Passage for review:
──────
Most of the help I've found for copying tables is to append them. But I am copying a template into a blank document so that doesn't help me at all.


Solution

  • You are only iterating over the .paragraphs attribute of the document. Tables are listed separately, via the .tables attribute.

    You'd need to loop over all the child elements of the document body together, in document order, or otherwise you end up with all the paragraphs and tables bunched together. The python-docx library doesn't offer this functionality directly, you'd need to create your own iterator.

    For example, a simplified version would be:

    from docx.oxml.text.paragraph import CT_P
    from docx.oxml.table import CT_Tbl
    from docx.table import Table
    from docx.text.paragraph import Paragraph
    
    
    # select only paragraphs or table nodes
    for child in input_doc.element.body.xpath('w:p | w:tbl'):
        if isinstance(child, CT_P):
            paragraph = Paragraph(child, input_doc)
            get_para_data(output_doc, paragraph)
        elif isinstance(child, CT_Tbl):
            table = Table(child, input_doc)
            # do something with the table
    

    Tables can only be contained in the document body, in table cells (so nested inside other tables), in headers and footers, footnotes, and tracked changes, but not inside paragraphs.
──────
Collected data entries:
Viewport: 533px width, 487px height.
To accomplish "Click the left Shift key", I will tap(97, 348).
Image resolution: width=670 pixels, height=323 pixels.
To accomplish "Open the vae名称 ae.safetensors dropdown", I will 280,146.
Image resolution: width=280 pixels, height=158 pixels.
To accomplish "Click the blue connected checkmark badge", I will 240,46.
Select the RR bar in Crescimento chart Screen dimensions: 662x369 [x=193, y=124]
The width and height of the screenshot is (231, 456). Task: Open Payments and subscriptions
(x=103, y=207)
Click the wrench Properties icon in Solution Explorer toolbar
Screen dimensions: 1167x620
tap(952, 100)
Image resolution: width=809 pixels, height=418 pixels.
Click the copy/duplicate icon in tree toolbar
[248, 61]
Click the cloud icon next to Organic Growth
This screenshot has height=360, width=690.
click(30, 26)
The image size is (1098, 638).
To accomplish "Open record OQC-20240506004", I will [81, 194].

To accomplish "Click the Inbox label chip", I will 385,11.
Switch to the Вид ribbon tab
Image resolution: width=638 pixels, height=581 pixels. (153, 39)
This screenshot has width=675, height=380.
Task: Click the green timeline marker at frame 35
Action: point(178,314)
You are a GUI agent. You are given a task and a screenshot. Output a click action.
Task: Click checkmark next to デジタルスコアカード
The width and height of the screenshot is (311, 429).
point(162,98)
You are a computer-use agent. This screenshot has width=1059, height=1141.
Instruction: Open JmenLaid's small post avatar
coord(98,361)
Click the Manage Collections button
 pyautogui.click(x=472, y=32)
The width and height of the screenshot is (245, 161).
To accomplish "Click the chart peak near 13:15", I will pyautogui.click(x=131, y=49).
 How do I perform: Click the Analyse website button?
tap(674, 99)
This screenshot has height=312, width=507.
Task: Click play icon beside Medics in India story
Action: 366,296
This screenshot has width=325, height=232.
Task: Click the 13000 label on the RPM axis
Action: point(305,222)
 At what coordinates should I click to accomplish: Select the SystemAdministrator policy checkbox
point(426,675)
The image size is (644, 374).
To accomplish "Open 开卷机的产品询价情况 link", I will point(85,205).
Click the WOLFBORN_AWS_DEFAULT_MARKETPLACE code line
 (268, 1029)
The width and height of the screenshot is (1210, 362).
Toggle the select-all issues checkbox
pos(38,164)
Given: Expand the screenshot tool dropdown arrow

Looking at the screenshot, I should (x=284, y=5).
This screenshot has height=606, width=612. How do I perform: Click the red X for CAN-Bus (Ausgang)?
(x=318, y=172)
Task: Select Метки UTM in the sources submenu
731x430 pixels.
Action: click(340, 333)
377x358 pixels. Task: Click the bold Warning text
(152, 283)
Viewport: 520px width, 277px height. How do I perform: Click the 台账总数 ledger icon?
──────
What you have to do: Can you write out the python-docx thread from "# select only" to "get_para_data(output_doc, paragraph)"? These rows have nothing to do with the python-docx thread.

Finished exercise:
# select only paragraphs or table nodes
    for child in input_doc.element.body.xpath('w:p | w:tbl'):
        if isinstance(child, CT_P):
            paragraph = Paragraph(child, input_doc)
            get_para_data(output_doc, paragraph)